> _Text shown_
The Life continues at the Southwark Playhouse, London until 29 April.
Star rating: four stars ★ ★ ★ ★ ✩
There are many musicals that deal with society’s underclass, and its criminal element. The Life is one such piece: with music by Cy Coleman (Sweet Charity, City of Angels) and lyrics by Ira Gasman (who co-wrote the original bookwith David Newman), this 20-year-old Broadway musical deals with prostitutes and their pimps in 1980s New York, before Times Square was cleaned up and 42nd Street become a tourist hellhole rather than an adult entertainment one.
This 20th anniversary production at Southwark Playhouse is also the show’s UK premiere, overseen by its original New York director, Michael Blakemore, who also contributes an amended book.

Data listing
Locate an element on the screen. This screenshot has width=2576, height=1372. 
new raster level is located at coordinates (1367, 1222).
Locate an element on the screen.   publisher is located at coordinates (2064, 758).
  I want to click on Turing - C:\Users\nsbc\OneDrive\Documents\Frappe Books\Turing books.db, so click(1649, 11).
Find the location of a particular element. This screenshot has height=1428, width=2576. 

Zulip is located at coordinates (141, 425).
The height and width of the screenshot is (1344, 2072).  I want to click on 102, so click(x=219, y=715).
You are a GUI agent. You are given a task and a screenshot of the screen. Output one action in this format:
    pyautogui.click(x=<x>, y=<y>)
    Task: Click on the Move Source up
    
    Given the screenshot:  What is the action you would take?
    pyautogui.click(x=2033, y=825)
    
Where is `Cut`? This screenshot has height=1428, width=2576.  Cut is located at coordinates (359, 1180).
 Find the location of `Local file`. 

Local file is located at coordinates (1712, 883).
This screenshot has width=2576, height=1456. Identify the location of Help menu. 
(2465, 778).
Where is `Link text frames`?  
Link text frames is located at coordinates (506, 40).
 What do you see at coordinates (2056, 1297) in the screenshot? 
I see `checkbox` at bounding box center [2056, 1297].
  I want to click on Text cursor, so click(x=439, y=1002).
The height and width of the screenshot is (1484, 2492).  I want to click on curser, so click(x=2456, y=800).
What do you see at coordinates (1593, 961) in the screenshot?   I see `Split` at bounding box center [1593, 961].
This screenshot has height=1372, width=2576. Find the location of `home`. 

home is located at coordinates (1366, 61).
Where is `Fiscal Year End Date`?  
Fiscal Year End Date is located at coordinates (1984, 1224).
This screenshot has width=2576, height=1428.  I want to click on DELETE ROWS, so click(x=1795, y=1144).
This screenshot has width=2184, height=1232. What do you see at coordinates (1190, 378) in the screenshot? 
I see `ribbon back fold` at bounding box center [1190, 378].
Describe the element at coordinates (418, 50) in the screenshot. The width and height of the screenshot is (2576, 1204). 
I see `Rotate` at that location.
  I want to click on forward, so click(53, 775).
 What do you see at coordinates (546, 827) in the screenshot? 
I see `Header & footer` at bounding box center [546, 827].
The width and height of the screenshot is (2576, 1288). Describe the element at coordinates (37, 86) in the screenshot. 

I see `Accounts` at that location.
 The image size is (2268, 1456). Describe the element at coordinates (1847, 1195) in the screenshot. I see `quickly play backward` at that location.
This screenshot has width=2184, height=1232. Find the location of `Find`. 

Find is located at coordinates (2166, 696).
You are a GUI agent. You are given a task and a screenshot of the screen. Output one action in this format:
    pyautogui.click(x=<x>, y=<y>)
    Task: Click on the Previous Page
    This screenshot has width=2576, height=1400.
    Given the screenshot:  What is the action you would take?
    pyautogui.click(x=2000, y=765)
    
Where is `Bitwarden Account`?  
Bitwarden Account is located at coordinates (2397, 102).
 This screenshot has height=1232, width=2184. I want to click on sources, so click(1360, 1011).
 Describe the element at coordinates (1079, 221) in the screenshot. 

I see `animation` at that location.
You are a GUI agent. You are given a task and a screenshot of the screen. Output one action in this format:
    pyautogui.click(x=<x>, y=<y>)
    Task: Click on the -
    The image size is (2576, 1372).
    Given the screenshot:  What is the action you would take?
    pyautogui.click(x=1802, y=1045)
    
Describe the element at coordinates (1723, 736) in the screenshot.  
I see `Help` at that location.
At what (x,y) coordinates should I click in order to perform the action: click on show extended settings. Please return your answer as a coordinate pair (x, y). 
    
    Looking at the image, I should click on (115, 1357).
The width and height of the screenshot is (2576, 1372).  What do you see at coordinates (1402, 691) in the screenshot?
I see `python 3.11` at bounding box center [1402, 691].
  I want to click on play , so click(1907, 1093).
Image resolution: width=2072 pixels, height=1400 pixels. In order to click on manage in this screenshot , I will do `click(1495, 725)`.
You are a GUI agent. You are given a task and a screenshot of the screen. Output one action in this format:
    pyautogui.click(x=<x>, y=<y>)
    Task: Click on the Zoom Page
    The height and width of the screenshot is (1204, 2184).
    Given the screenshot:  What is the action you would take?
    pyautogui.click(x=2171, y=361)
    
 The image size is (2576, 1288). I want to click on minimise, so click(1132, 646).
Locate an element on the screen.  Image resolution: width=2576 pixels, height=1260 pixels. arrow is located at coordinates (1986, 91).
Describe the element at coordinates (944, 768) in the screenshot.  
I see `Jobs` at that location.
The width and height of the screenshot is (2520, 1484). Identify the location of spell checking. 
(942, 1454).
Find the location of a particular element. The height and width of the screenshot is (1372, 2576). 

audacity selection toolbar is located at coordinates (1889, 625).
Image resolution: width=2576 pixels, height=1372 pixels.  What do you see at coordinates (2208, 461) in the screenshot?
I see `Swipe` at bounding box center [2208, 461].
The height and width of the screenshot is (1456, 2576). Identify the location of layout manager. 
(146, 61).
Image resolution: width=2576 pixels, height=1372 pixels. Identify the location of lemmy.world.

> _Challenges_
• A. Translate this sentence from the review of The Life into Spanish: "The Life continues at the Southwark Playhouse, London until 29 April."
• B. Please put the lines of the records into a JSON list of strings, one string per line. Start with the line that contains "The height and width of the screenshot is (1456, 2576).", go on through the end of the records, and leave out any blank lines.

> _Solutions by task_
• A. The Life sigue en cartel en el Southwark Playhouse de Londres hasta el 29 de abril.

• B.
[
  "The height and width of the screenshot is (1456, 2576). Identify the location of layout manager. ",
  "(146, 61).",
  "Image resolution: width=2576 pixels, height=1372 pixels. Identify the location of lemmy.world."
]